JV: Tell me about this photograph, this butcher's photograph that you're fond of...

"The butcher's photograph depicts a scene from the life of a butcher's in Vienna. It's composed as a 'tableau vivant', a real scene but of course it's not a 'real' scene because all of animals are very quiet. But, I think it's a beautiful picture. It depicts something that isn't, that doesn't exist anymore."

It's true: the anonymous face of the butcher and his staff look out, the expressions vivid, but the scene is all too calm, too frozen, to be an actual moment in life. Yet, this is what we have, frozen moments of a not-too-distant past. The people in the photo had their lives ahead of them. And though we do not know their names, or "really" know what they were like, in a sense they are not forgotten.

"I think that what is special about the Jewish Museum in Prague is that we are kind of a memorial. Of course, we are a museum, we do exhibitions, we do a lot for the public, but on the other hand we also play a big role in educating the public for example on what happened during the Second World War, the Holocaust. We play also other roles. This is something that is very important for us. There are many people visiting the museum, taking part in educational programmes, and many people who are interested, and I think this is what counts. We can see that people deal with the information, that they consider the presence of Jewish culture here as something very vivid."

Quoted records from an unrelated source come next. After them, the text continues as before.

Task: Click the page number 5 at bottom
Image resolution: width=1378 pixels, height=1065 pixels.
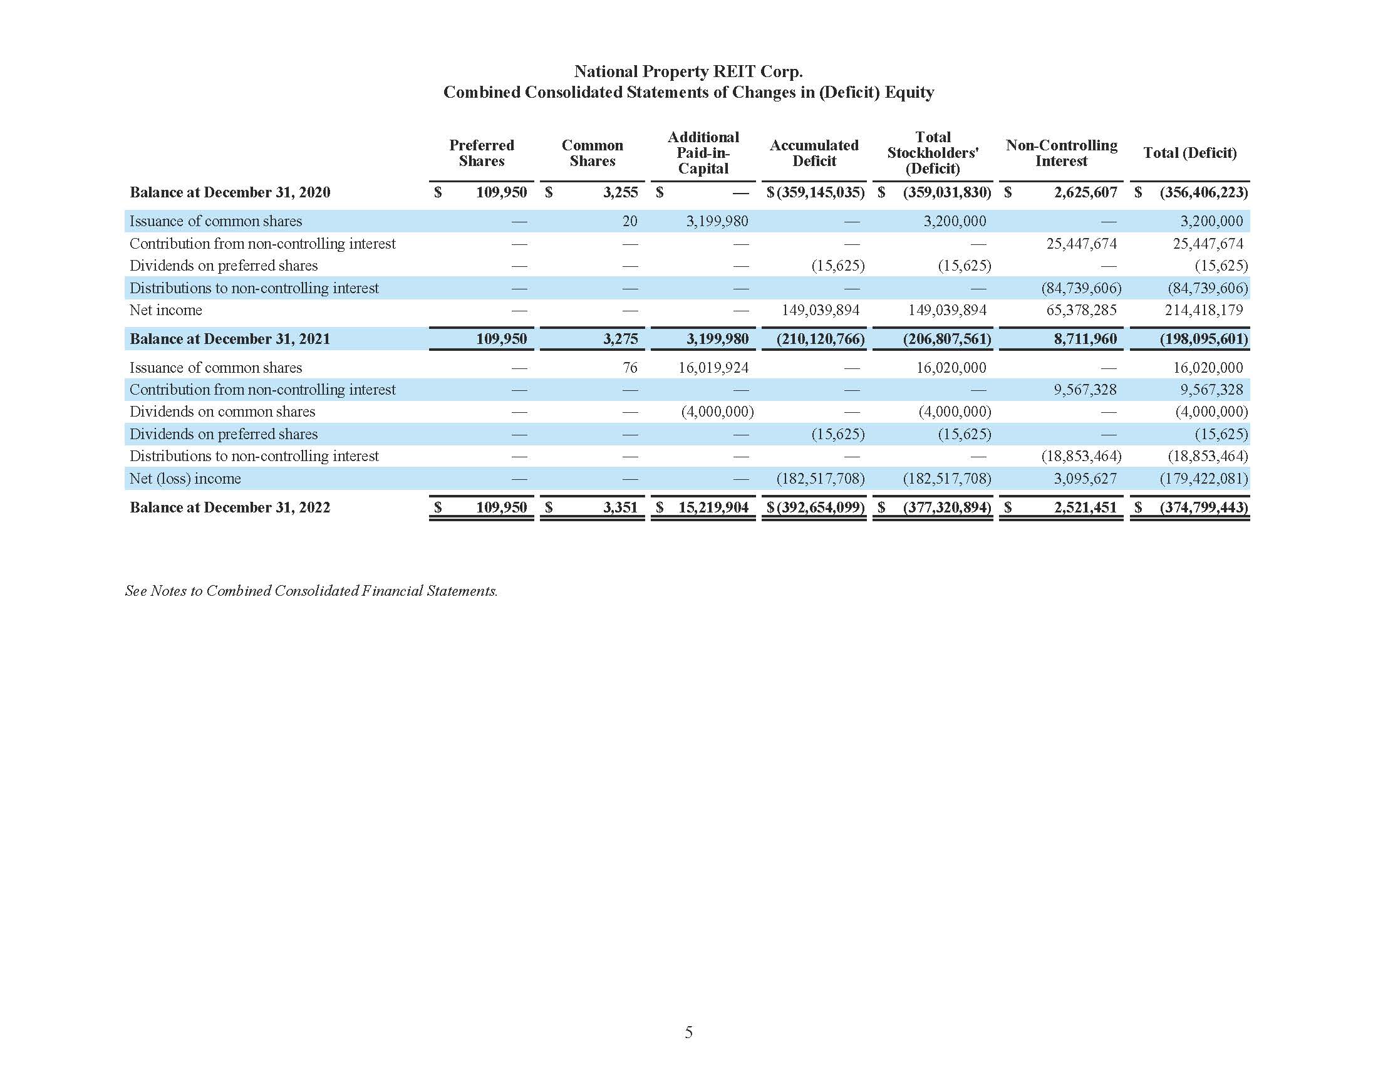Action: pyautogui.click(x=688, y=1033)
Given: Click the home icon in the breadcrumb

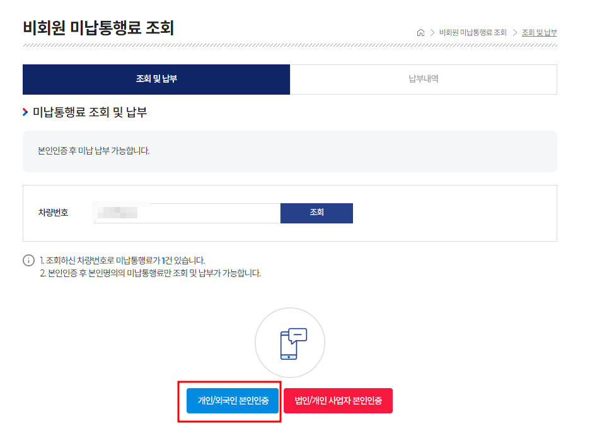Looking at the screenshot, I should coord(420,32).
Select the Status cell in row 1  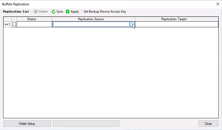(34, 24)
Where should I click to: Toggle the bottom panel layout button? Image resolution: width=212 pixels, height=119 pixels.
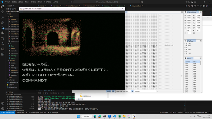pyautogui.click(x=192, y=2)
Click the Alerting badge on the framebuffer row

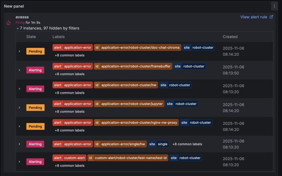(35, 70)
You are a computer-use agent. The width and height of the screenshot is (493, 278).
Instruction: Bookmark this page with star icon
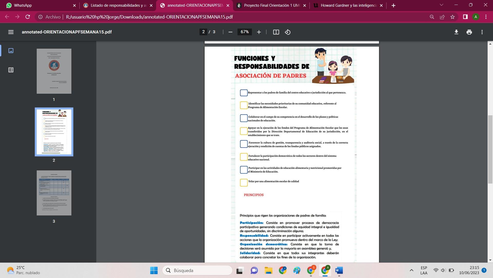point(452,17)
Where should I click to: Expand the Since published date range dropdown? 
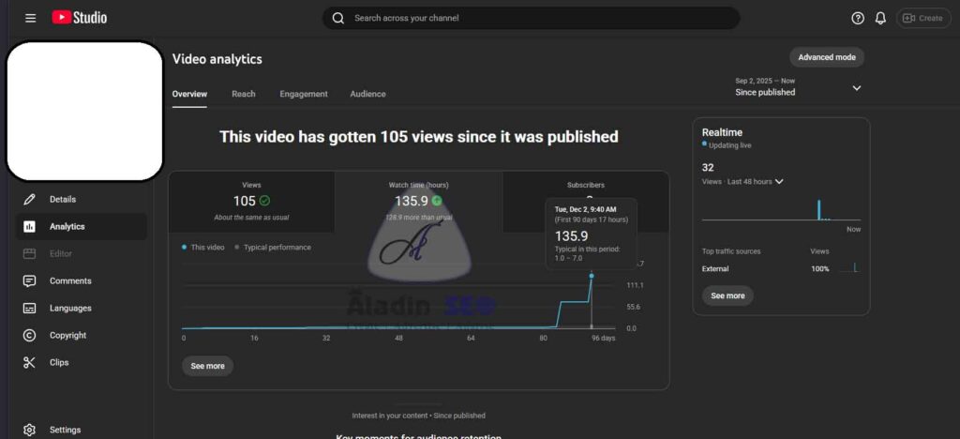pos(856,88)
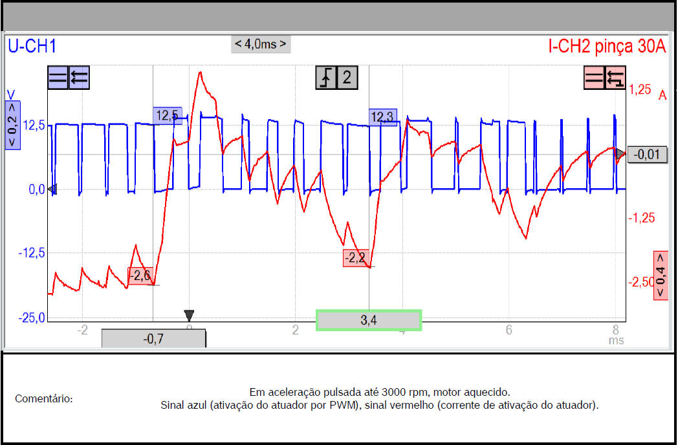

"Defying the Beast" is not a massive exhibition by any means - it doesn't take long to view, but it does leave a lasting and even haunting impression - see the show's main image of a synagogue half-torn down, almost buried in the rubble. As Magda Veselska points out, who knows when some of the more valuable or fragile objects on display will be shown publicly again, so it is definitely worth seeing when visiting Prague, especially as an introduction to the Jewish quarter of Josefov "Defying the Beast" continues at the Jewish Museum in Prague until October 1st.